Research also seems to suggest that some of these differences may start in early childhood. In another study, Raine and his colleagues investigated if children who weren’t afraid of punishment would be predisposed to criminal activity as adults. Other studies have shown that people with underperforming amygdalae don’t fear punishment as much as the average person.

To look for answers, Raine used data from a large study of fear conditioning in three year olds born in 1969 and 1970. When the group reached the age of 23, the scientists searched the court records for serious offences, and found that 137 of them (out of 1,795 in total) had been listed as criminal offenders. When Raine compared the offenders with a group of non-offenders, he found that the kids with poor fear conditioning were much more likely to become criminals as adults.

This kind of insight raises the possibility of personalized sentencing, taking into account things like brain abnormalities. A proponent of this approach is David Eagleman, who runs the Initiative on Neuroscience and Law at Baylor University’s College of Medicine in Houston.

He dismisses the idea that sentencing criminals based on their brain biology is akin to letting them off the hook. Instead, he argues, “we should be thinking, given that your brain is like this, what can we do to help?”

One of the biggest factors that should be taken into account, he argues, is the age of the accused.  The hard cut-offs societies use to determine the age of responsibility for crimes may not be rooted in science but research now shows that certain parts of the brain develop at very different rates.

For example, recent studies of the maturation of the prefrontal cortex, which is involved in decision-making processes, suggest that it does not reach full maturity until the late 20s or early 30s.  It is a finding that suggests a more subtle way of categorising offenders may be needed; for example biological maturity, a measure of the brain’s plasticity — or how easily it can be modified.
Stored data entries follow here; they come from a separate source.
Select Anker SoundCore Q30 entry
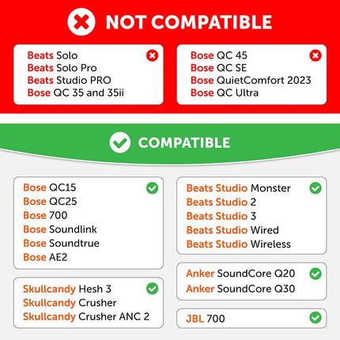This screenshot has width=340, height=340. tap(240, 289)
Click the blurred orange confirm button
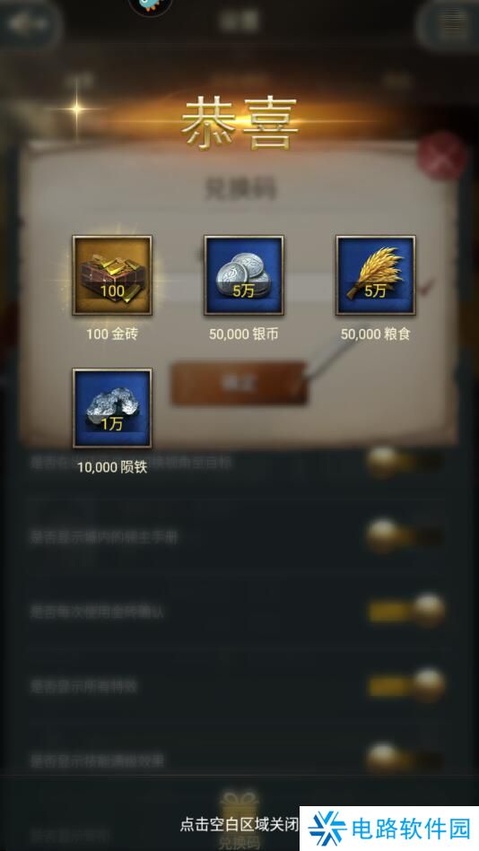 tap(240, 383)
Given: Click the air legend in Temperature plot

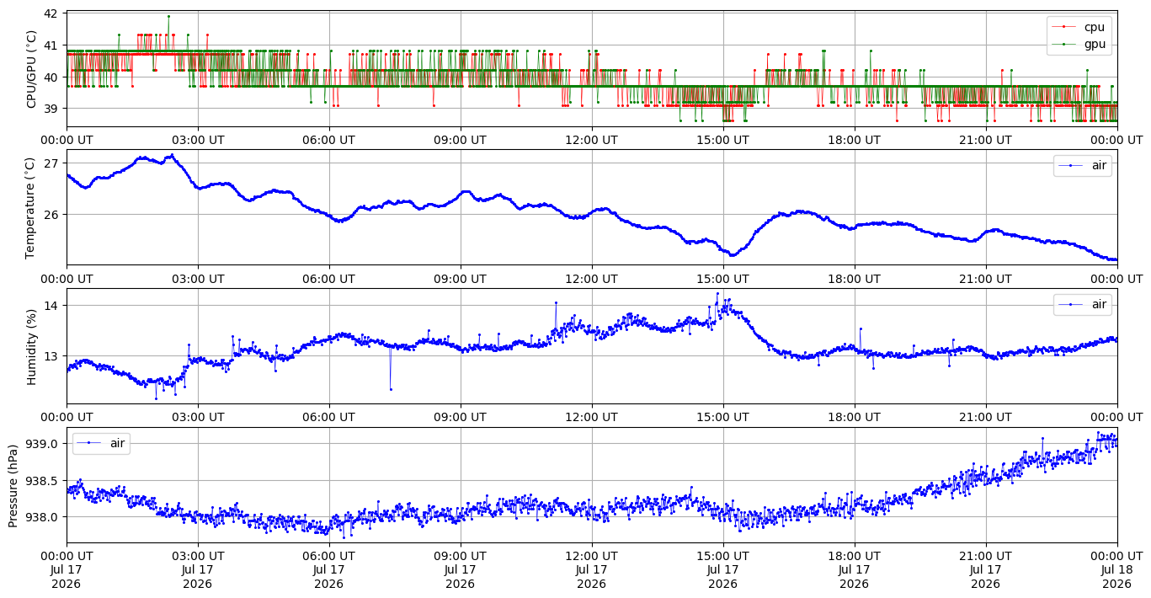Looking at the screenshot, I should pos(1083,166).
Children’s brains are more plastic than adults, which is why they are able to learn more quickly. Eagleman says neuroscience might one day be able to provide a way to measure the specific plasticity of an individual brain. “If at 20 years of age, someone commits a crime and they have a shrunken frontal lobe and are never going to learn the rules — they might have to be put away for longer.” Mo Costandi, a neurobiologist and science writer based in London, says the new research “will eventually lead to us rethinking the way we punish adolescents.”

But not everyone is enthusiastic about the prospect of personalized sentencing.  “Individualised justice and determination of responsibility are much more costly to society,” says Vanderbildt’s Jones, compared to a one size fits all approach. But Eagleman has heard this argument often.
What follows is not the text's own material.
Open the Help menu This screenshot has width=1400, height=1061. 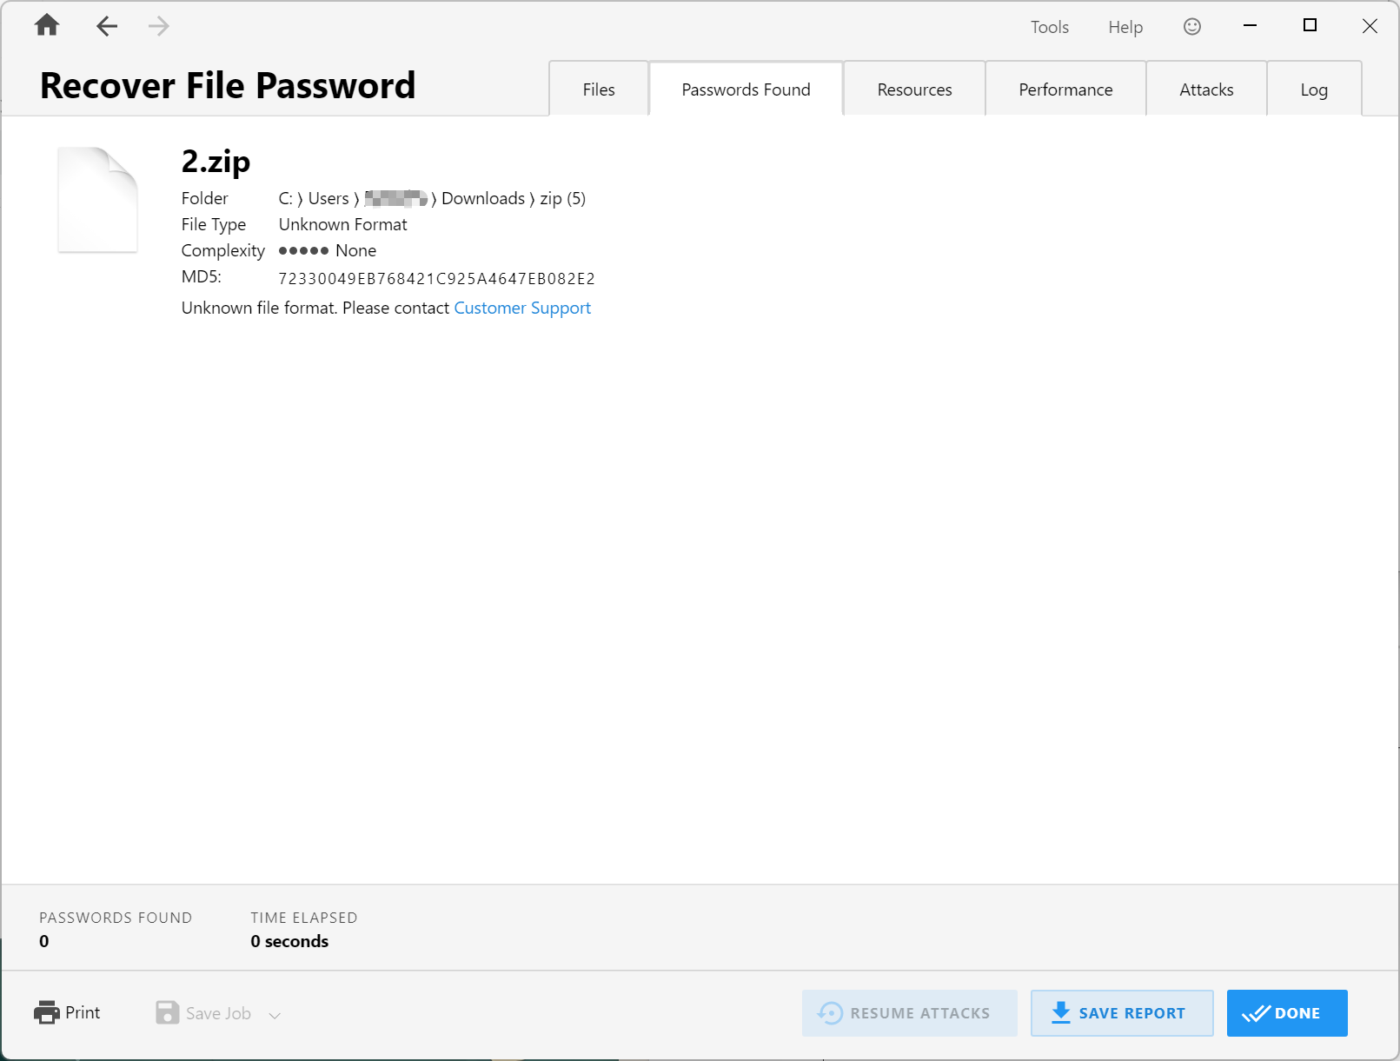tap(1125, 27)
“The numbers work out,” he says. In 2008, for instance, the US government spent nearly $75 billion on correction, most of it on incarceration. “It costs so much to put people in jail and we know it has very low utility — you’ve broken their social circles, their employment opportunities — so they’ll come right back round through that revolving door.”

The changes open up the possibility of other factors being taken into consideration sentencing. For example, roughly a third of U.S. prisoners have a mental illness. Some also have drug addictions. Both are poorly tackled by the criminal justice system, says Eagleman who argues the prison system has become the “de facto mental health system”.
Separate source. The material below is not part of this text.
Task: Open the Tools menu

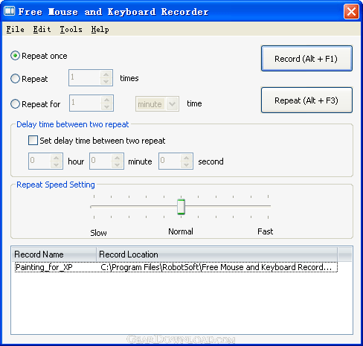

Eagleman and his colleagues are using real-time neuroimaging feedback to strengthen people’s short-term capacity to resist impulses. He places someone with a drug addiction in an fMRI scanner and shows her a picture of whatever it is she is trying to resist; cocaine, for example. At first, he asks her to allow the craving to proceed, and he measures her brain activity. On a screen inside the scanner, the volunteer watches a bar that represents her craving level.

Then Eagleman asks her to try to force the bar to go down. “By squelching that craving, you are strengthening the frontal lobes, which allow you to override impulses,” says Eagleman. “Practicing this over and over means you then know how, even if you don’t quite understand it, to make that bar go down.”